-- Start of Given entries --

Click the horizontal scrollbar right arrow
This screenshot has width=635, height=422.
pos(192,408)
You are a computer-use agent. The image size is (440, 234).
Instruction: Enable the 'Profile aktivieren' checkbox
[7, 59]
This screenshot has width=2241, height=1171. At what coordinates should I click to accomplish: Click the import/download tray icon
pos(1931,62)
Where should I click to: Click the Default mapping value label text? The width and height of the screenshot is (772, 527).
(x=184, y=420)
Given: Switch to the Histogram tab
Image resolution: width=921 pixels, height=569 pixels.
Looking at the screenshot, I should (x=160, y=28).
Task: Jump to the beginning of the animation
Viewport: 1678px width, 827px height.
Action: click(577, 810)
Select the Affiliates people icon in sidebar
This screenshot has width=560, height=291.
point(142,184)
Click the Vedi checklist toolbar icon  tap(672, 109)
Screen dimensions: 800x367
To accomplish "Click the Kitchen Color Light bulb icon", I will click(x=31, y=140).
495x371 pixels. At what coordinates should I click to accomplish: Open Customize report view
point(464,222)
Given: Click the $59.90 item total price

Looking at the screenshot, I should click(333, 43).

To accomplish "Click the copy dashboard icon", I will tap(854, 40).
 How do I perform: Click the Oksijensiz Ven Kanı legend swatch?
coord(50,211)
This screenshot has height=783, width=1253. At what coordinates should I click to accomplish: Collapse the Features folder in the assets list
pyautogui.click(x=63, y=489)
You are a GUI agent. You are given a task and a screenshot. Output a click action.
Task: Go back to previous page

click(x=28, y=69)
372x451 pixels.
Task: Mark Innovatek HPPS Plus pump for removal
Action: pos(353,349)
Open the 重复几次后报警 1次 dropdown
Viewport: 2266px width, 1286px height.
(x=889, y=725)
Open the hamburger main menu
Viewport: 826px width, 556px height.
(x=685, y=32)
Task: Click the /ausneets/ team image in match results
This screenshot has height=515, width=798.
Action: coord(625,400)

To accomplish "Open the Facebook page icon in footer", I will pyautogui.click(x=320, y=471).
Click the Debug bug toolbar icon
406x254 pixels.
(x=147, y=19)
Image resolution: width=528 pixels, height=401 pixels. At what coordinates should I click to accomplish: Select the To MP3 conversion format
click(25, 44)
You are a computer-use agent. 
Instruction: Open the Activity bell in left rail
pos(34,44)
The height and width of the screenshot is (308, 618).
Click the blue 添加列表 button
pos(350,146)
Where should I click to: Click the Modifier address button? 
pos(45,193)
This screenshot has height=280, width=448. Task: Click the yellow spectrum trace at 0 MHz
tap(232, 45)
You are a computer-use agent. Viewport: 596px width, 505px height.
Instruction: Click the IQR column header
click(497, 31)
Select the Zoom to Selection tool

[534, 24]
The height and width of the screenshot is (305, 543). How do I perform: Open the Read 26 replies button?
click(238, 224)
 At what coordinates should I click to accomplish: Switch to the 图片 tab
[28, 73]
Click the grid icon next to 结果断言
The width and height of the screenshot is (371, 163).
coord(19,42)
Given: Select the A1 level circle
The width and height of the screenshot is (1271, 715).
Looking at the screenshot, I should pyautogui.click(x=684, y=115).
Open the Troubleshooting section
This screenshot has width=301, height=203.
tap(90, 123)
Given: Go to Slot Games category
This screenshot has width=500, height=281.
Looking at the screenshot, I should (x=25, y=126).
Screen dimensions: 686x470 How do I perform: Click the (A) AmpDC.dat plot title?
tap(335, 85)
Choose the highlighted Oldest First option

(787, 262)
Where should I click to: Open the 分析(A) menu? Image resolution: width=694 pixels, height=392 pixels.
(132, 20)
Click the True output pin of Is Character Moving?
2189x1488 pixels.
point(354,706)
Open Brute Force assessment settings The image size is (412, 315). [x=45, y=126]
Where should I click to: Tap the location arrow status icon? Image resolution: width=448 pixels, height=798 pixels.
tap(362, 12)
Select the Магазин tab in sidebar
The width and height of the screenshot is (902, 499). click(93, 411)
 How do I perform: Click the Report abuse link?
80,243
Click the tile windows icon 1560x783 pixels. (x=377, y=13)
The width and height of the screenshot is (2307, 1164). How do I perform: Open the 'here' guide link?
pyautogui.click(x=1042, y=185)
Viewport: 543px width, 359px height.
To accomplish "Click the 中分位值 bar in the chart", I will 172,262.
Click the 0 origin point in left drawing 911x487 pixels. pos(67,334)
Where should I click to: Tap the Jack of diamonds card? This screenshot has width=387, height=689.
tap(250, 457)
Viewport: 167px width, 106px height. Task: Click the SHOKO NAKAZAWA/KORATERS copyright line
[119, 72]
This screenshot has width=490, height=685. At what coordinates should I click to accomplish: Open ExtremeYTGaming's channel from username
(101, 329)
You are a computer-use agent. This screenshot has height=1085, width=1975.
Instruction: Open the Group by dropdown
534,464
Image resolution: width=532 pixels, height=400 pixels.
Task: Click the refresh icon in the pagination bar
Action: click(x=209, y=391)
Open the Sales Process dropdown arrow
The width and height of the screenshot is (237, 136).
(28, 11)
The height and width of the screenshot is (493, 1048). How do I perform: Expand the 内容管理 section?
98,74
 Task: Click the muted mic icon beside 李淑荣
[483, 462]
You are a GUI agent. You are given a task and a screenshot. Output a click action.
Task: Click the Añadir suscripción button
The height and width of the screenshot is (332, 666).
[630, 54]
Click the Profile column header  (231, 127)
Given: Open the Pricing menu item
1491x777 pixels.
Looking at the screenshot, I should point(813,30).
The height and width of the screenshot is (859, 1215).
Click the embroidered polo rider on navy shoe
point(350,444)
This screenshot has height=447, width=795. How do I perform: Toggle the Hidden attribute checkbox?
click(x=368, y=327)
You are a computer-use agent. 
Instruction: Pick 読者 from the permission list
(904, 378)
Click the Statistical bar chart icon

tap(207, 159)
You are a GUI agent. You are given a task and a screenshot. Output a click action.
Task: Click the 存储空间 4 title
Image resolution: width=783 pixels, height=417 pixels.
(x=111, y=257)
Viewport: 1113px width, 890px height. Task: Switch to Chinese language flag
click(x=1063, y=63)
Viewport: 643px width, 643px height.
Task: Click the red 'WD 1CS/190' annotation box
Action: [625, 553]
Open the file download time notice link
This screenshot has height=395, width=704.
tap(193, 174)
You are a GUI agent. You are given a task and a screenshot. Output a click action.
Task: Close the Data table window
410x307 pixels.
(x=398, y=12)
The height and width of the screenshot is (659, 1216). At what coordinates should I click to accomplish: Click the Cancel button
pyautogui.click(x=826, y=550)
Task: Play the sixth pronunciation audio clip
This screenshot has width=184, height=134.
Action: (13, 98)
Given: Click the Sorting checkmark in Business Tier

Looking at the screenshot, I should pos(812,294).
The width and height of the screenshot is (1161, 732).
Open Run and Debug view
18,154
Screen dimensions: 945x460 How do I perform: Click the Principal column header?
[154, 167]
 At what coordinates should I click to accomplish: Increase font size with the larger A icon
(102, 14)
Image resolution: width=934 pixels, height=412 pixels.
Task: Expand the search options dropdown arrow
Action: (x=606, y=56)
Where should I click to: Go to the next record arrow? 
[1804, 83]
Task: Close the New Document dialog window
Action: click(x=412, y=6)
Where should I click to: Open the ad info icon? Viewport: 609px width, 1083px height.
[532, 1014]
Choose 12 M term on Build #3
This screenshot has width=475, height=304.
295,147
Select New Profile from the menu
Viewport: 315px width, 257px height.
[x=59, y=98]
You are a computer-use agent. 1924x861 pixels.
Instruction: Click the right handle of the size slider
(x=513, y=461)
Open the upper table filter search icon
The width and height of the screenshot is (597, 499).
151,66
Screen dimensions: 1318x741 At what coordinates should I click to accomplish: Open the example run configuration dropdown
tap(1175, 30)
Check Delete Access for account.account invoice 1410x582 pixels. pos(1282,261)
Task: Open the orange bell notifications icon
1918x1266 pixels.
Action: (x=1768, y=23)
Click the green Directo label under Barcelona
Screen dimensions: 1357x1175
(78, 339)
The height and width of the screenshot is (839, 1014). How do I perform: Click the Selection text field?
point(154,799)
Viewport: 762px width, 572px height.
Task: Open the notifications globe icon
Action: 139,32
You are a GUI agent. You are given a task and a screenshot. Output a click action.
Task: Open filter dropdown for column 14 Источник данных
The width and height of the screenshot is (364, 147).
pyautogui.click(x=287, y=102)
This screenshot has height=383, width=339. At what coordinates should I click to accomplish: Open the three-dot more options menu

-- End of Given entries --

Lay out the part of the data above that opens with the line containing "You are a computer-use agent. The" and closes with the line containing "(x=184, y=420)" as a Markdown table. Use the columns Row and Line, number each line, and leave out blank lines.

Answer to the task:
| Row | Line |
|---|---|
| 1 | You are a computer-use agent. The image size is (440, 234). |
| 2 | Instruction: Enable the 'Profile aktivieren' checkbox |
| 3 | [7, 59] |
| 4 | This screenshot has width=2241, height=1171. At what coordinates should I click to accomplish: Click the import/download tray icon |
| 5 | pos(1931,62) |
| 6 | Where should I click to: Click the Default mapping value label text? The width and height of the screenshot is (772, 527). |
| 7 | (x=184, y=420) |